The Senate Minority Leader has already weighed in on the subject and let his members know what the party line is. Chuck Schumer was quoted in October, slamming the NRA and everyone else involved in the effort. (New York Post)
“How low can you go?’’ Schumer (D-NY) said of the National Rifle Assocation, referring to its support of the proposed “Concealed Carry Reciprocity Act,’’ which would override New York’s strict gun laws.
He noted that the National Rifle Association, “just days after the deadliest mass shooting in modern American history … is engaging their allies in Congress to push through a dangerous national concealed-carry law.’’
Even if this bill somehow makes it onto President Trump’s desk (where it would be immediately signed) you already know that some coalition of blue state Governors and/or Attorneys General will immediately file a lawsuit to stop it from going into effect. And since it will almost certainly come out of the Ninth Circuit, they’ll probably get an injunction.
Will the law stand up under challenge? One strong argument in favor of the idea is based in Article IV, Section 1 of the Constitution, commonly known as the “Full Faith and Credit Clause.” It describes the duties that the several states have to honor the “public acts, records, and judicial proceedings of every other state.” Will Baud of the Volokh Conspiracy made a fairly strong argument along these lines back when the bill was first being drafted.
The Full Faith and Credit Clause empowers Congress to “prescribe * * * the Effect” of state acts, records, or judicial proceedings in other states. U.S. Const. art. IV, § 1. For instance, the Full Faith and Credit for Child Support Orders Act requires certain state child support laws to be given their full effect in every other state. See 28 U.S.C. § 1738B(h). Similarly, the Parental Kidnaping Prevention Act requires every state to recognize certain child custody judgments from other states, and it forbids them from exercising their ordinary jurisdiction over such disputes. See 28 U.S.C. § 1738A.

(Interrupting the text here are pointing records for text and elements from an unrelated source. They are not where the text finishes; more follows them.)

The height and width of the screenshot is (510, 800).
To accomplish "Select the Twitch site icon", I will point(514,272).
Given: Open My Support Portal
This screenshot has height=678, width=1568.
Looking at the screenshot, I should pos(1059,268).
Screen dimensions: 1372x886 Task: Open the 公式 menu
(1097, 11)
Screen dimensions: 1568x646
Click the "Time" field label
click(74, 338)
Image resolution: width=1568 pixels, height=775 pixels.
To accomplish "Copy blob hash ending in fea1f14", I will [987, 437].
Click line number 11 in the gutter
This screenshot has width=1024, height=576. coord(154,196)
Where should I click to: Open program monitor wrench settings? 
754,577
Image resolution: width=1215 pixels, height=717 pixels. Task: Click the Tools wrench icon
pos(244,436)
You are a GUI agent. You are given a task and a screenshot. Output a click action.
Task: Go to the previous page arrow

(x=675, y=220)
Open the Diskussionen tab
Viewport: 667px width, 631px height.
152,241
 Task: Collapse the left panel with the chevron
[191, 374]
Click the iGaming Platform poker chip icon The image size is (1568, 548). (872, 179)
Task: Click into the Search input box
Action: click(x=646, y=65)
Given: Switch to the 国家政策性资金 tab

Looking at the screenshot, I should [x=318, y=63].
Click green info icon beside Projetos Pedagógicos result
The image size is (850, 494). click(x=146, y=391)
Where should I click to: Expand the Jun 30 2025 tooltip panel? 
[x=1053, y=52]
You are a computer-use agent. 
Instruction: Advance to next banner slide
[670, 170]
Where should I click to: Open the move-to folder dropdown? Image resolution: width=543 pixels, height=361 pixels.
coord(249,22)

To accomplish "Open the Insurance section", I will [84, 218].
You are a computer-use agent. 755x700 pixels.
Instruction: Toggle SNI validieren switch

Baud goes on to acknowledge the fact that Congress has only employed Full Faith and Credit on rare occasions, however, and they were all in reference to very specific types of court orders. The real question is how we apply that clause when it comes to licensing, and in fact, the licensing process seems to ignore it entirely in many instances. For example, having a license to practice medicine in Maine doesn’t mean you can just open up an office in Florida. Similarly, passing the bar in one state doesn’t mean you can practice law in another. But the converse is true when it comes to marriage licenses. You don’t have to get married again every time you move to another state.
Is a gun permit closer in nature to a medical license or a court order of child support? An argument can obviously be made for the former. But as I said above, we won’t have to worry about the challenge until the law makes it into the books. And with states like New York sure to vehemently oppose anything which would allow travelers to wander around Albany with a concealed weapon, they will be fighting this one tooth and claw.